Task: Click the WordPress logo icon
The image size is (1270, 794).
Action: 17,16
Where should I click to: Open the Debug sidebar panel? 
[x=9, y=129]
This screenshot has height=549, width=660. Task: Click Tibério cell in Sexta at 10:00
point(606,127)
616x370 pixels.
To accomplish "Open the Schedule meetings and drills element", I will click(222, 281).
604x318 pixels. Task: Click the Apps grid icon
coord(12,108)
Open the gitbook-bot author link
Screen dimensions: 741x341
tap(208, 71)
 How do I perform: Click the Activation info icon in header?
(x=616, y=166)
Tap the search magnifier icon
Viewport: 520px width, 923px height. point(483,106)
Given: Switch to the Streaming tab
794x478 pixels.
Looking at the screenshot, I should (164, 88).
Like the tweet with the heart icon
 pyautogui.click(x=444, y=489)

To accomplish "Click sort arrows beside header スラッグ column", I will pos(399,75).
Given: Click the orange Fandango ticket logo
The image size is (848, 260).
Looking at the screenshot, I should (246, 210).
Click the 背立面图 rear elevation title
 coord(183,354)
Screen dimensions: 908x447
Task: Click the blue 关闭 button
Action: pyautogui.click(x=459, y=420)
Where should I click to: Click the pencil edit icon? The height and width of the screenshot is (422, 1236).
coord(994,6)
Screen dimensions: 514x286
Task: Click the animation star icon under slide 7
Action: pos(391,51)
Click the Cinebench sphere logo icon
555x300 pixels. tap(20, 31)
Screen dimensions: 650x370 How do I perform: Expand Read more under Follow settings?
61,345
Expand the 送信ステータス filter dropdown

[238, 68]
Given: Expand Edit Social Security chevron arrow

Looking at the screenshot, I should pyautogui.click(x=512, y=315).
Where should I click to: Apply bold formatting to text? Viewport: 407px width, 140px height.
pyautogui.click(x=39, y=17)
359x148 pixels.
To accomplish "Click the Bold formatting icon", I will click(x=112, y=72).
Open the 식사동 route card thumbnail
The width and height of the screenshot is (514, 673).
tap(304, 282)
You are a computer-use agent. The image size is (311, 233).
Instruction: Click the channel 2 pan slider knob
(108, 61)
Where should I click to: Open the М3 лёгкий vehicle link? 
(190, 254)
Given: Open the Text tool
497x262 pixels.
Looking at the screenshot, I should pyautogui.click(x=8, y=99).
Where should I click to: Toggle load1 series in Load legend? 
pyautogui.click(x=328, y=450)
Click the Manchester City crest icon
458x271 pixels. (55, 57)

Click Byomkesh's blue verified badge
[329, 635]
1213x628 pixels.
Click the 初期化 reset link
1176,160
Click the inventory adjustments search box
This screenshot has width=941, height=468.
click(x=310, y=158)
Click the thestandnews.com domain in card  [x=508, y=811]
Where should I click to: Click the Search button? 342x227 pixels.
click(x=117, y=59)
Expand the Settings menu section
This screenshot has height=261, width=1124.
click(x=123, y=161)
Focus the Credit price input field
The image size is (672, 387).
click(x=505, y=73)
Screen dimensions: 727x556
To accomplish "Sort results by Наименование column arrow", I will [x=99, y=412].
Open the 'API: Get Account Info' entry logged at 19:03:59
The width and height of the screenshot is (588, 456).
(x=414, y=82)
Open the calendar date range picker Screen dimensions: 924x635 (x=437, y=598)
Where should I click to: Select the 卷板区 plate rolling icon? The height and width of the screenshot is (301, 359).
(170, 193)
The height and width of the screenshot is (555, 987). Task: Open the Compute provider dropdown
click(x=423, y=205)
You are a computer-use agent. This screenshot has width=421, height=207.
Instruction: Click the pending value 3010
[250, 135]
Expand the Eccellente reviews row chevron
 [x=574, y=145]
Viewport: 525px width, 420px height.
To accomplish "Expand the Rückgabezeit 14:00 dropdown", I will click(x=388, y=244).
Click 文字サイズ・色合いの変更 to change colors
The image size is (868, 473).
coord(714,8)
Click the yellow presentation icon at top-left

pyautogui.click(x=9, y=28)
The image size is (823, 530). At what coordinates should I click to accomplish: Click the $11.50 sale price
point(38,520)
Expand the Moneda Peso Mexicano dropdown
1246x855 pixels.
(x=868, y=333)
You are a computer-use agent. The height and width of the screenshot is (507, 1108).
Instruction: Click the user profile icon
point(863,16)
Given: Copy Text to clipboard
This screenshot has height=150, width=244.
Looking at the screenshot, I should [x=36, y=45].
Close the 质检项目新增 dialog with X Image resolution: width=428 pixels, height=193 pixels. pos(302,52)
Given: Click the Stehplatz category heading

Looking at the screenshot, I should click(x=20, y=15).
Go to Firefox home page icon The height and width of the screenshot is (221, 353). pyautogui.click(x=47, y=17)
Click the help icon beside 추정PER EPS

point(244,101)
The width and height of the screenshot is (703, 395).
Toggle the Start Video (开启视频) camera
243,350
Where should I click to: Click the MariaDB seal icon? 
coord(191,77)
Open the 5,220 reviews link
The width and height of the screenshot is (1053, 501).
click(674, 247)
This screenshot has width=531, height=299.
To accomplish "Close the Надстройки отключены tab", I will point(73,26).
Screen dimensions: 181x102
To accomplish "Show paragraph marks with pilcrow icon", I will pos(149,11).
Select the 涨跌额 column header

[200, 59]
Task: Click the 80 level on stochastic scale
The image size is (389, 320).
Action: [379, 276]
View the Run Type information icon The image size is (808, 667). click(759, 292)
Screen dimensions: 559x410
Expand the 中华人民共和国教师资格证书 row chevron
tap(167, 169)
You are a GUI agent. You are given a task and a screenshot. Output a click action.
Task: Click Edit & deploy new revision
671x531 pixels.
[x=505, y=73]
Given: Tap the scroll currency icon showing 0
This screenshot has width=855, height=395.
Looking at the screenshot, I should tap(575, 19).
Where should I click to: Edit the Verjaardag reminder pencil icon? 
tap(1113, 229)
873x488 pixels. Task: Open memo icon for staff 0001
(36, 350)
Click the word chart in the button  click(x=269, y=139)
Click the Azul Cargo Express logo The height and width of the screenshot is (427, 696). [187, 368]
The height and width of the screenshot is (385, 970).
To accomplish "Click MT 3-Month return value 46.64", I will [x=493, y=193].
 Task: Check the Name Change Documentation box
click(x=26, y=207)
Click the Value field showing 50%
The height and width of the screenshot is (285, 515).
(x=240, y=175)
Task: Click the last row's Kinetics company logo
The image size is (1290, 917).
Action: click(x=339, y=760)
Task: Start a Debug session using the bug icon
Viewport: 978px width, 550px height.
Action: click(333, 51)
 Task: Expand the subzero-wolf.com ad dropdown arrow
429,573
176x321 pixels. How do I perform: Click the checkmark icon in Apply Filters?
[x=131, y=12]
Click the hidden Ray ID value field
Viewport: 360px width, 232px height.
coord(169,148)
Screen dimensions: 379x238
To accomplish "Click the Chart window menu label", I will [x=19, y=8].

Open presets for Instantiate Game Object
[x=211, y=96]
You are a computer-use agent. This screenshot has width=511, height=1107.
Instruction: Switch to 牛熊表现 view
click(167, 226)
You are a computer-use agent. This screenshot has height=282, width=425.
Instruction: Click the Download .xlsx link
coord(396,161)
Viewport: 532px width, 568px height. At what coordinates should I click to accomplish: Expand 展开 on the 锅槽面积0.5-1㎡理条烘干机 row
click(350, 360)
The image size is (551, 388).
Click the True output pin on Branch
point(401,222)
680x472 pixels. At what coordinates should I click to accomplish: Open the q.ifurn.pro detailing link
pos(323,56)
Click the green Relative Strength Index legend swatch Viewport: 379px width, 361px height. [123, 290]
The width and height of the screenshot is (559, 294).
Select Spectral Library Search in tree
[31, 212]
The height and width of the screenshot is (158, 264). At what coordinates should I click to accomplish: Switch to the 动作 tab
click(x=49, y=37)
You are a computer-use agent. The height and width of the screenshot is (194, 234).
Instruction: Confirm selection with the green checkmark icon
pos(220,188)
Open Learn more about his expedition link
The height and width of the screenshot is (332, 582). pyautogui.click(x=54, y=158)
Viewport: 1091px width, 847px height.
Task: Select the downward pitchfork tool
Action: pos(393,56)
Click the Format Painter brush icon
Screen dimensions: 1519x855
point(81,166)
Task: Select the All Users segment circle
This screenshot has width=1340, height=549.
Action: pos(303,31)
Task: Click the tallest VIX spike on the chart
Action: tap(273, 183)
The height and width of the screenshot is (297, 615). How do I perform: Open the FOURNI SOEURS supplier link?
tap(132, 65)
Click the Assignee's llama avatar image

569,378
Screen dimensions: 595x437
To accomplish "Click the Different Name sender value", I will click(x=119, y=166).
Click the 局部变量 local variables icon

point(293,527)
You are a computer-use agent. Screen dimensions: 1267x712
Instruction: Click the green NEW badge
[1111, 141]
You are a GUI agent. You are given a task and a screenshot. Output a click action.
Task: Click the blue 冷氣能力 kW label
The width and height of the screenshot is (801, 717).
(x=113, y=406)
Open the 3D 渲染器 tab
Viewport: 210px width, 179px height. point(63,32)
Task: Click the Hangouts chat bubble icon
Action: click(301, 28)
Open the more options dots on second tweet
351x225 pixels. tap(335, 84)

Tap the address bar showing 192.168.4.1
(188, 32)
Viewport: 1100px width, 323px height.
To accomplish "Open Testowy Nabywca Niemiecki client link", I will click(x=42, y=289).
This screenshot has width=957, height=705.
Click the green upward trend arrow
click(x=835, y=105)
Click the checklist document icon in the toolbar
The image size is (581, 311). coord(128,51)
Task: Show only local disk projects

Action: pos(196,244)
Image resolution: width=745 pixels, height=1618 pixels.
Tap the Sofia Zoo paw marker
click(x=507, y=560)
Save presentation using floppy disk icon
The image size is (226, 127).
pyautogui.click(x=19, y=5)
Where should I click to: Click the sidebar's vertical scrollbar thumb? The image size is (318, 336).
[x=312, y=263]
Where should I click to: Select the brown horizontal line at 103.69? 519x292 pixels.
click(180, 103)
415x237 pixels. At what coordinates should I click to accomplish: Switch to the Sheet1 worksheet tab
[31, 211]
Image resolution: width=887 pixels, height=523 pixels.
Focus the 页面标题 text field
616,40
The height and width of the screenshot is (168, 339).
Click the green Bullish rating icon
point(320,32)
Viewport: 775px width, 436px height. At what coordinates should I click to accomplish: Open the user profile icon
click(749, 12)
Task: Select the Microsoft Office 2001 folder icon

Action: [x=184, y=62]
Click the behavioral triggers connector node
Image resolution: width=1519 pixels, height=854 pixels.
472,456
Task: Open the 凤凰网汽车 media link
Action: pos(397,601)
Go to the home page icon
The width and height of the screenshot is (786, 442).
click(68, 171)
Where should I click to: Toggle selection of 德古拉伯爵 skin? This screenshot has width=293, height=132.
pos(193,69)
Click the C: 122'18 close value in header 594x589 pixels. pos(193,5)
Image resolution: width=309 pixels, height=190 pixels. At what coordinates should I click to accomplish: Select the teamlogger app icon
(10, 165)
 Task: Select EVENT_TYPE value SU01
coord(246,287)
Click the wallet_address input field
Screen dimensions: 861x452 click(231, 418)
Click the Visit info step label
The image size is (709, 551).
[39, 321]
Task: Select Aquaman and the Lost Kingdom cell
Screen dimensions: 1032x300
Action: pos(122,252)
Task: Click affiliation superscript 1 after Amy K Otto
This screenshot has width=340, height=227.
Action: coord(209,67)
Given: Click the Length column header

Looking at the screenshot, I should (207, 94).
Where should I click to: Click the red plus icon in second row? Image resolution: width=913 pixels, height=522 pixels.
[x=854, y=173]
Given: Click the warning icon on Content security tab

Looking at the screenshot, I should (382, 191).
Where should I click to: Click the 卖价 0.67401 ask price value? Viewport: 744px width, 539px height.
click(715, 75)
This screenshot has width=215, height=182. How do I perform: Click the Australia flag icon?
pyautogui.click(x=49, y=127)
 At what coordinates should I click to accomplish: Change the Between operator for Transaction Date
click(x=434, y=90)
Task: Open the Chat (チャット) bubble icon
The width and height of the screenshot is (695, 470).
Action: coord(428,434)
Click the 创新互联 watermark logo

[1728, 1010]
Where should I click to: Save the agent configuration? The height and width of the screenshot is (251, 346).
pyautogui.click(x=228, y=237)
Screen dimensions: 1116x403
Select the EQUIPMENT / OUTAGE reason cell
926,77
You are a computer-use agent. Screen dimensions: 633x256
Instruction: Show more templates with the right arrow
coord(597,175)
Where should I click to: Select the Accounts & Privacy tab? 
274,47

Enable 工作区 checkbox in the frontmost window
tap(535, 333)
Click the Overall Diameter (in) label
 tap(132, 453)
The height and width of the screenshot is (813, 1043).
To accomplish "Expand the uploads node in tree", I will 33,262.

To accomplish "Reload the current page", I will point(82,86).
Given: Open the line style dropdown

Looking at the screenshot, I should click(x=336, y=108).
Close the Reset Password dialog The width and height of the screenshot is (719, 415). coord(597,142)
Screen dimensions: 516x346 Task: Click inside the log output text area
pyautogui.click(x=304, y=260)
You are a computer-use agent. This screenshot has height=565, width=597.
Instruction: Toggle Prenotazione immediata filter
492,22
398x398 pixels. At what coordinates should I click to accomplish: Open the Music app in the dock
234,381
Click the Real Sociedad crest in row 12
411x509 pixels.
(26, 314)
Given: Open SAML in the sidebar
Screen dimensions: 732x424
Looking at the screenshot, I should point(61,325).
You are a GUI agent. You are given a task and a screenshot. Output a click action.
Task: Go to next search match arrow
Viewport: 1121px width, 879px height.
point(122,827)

----

Assigned task:
From the first line of the data above to the line holding "Given: Switch to the Streaming tab", reproduce each line exactly; emit no other lines.

Task solution:
Task: Click the WordPress logo icon
The image size is (1270, 794).
Action: 17,16
Where should I click to: Open the Debug sidebar panel? 
[x=9, y=129]
This screenshot has height=549, width=660. Task: Click Tibério cell in Sexta at 10:00
point(606,127)
616x370 pixels.
To accomplish "Open the Schedule meetings and drills element", I will click(222, 281).
604x318 pixels. Task: Click the Apps grid icon
coord(12,108)
Open the gitbook-bot author link
Screen dimensions: 741x341
tap(208, 71)
 How do I perform: Click the Activation info icon in header?
(x=616, y=166)
Tap the search magnifier icon
Viewport: 520px width, 923px height. point(483,106)
Given: Switch to the Streaming tab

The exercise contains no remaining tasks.